In New Book, Guantanamo Inmate Describes Beatings, Death Threats, And Mock Execution
By Richard A. Serrano, Tribune Washington Bureau (TNS)
WASHINGTON — One of the longest-held prisoners at Guantanamo Bay alleges in a book to be published Tuesday that he was tortured and abused during his early years in U.S. captivity.
The 466-page book, partially redacted by U.S. officials, appears to be the first lengthy account by a current Guantanamo inmate about life inside a CIA “black site” and the Cuban detention facility.
In Guantanamo Diary, Mohamedou Ould Slahi, 44, describes beatings, death threats, sexual humiliation and a mock execution, according to an advance copy of the book. Excerpts of the memoir were previously published by Slate magazine.
He tells of a grim life removed from his family. “July 2002, 10 p.m.,” he writes in the opening pages. ” … Somebody started to rip my clothes with something like scissors. … I was stripped naked. It was humiliating, but the blindfold helped me miss the nasty look of my naked body.”
His handwritten logs, written in English in 2005, were seized by prison guards and deemed classified. A federal judge cleared them for release after a seven-year legal battle waged by Slahi’s attorneys.
The book’s release is part of a renewed campaign by Slahi’s supporters to send him home to Mauritania. In 2010, a U.S. district judge ordered him released. That ruling was reversed by a federal appellate court, and the case was sent back to the district court for more hearings.
The U.S. government opposes his release, accusing him of helping to recruit and train three of the Sept. 11 hijackers. The government also alleges that Slahi became a member of an al-Qaida terrorist cell in Canada that was behind the foiled millennium plot to bomb Los Angeles International Airport on Jan. 1, 2000.
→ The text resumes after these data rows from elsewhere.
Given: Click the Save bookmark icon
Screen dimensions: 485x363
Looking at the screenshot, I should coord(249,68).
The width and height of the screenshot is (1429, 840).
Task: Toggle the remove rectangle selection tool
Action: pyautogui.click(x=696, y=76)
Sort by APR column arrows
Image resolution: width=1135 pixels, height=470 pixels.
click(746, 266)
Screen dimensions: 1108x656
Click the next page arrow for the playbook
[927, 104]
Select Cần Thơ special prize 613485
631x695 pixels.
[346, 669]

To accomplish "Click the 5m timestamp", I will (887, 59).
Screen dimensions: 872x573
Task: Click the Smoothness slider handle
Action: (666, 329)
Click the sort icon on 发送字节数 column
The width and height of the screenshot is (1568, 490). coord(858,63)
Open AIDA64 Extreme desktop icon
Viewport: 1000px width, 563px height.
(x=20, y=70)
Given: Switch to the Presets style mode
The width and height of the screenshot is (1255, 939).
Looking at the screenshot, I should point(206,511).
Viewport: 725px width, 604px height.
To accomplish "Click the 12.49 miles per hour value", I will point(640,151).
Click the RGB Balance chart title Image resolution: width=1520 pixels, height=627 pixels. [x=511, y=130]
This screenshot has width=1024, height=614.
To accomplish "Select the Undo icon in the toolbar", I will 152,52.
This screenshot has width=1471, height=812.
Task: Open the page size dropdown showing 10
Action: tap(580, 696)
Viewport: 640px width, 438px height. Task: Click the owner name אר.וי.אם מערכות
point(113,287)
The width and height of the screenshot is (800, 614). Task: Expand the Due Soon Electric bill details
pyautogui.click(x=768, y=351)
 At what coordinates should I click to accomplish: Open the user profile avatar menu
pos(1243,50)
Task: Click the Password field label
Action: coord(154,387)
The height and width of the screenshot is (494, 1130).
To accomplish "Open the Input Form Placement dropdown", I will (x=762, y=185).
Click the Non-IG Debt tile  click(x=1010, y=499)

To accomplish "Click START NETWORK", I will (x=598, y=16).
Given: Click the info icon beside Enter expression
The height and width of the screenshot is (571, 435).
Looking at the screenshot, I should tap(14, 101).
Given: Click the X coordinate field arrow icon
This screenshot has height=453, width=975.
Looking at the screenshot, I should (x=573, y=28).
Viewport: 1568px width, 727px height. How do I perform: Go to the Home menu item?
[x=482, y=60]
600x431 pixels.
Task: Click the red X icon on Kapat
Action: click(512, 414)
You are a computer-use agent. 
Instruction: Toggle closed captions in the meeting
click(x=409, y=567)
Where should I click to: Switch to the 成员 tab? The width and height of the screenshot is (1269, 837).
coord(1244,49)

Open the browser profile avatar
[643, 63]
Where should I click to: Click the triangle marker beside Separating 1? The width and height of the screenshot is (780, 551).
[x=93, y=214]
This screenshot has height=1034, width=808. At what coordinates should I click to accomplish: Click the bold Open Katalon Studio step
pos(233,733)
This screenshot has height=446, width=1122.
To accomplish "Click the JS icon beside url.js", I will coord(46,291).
In his book, Slahi acknowledges that he joined al-Qaida in the 1990s, but contends that he intended to fight communists in Afghanistan and that he had cut ties with the terrorist organization long before the Sept. 11 attacks. He says he was taken to Guantanamo after one of the alleged Sept. 11 plotters, Ramzi Binalshibh, linked him to the scheme while being tortured.
Army Lt. Col. Myles B. Caggins III confirmed Monday that Slahi wrote the manuscript at Guantanamo and that it was later given to his lawyers. Caggins said the Defense Department “allowed the release of the Slahi manuscript after it completed an extensive, interagency classification review to ensure that the information released would not harm U.S. personnel or damage U.S. national security.”
He said the government “reviewed it for potentially classified information, redacted as appropriate, and then filed the manuscript as part of the federal court case in Washington.”
Caggins said Slahi’s allegations of abuse are under review. “These investigations analyzed thousands of documents, medical records, hundreds of interviews of Guantanamo personnel, and statements relevant to any allegations of abuse occurring at Guantanamo,” he said.
Slahi was arrested in Mauritania 18 days after the Sept. 11 attacks. He was held there for two weeks and questioned by FBI agents about the millennium plot. He was briefly released, then picked up again on Nov. 20, 2001.
A CIA rendition plane flew him to Jordan, where he says he was interrogated for seven months. He writes that he was flown to Bagram airfield in Afghanistan. He arrived at Guantanamo on Aug. 4, 2002. Most of what he wrote was in the same cell where he sits today, his lawyers said.
“I have only written what I experienced, what I saw, and what I learned firsthand,” he writes. “I have tried not to exaggerate, not to understate. I have tried to be as fair as possible, to the U.S. government, to my brothers, and to myself.”
He says he was subjected to long interrogation sessions designed to “break” him; deprived of food, water and pain medication; kept awake at night by guards banging on his cell and threatened with dogs. He says detainees were “exposed to loud music and scary pictures, and molested sexually.”
“Lonely in my cell, I was terrified when I heard the guards carrying the heavy chains and shouting at my door,” he writes. “My heart started to pound because I always expected the worst.”